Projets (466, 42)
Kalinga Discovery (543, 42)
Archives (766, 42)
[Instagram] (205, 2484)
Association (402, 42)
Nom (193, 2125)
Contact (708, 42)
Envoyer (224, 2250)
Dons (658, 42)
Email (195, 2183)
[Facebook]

- [THE PROBLEM]
Please give the entries above again in full, exactly as written.

- [RESULT OF THE TASK]
Projets (466, 42)
Kalinga Discovery (543, 42)
Archives (766, 42)
[Instagram] (205, 2484)
Association (402, 42)
Nom (193, 2125)
Contact (708, 42)
Envoyer (224, 2250)
Dons (658, 42)
Email (195, 2183)
[Facebook]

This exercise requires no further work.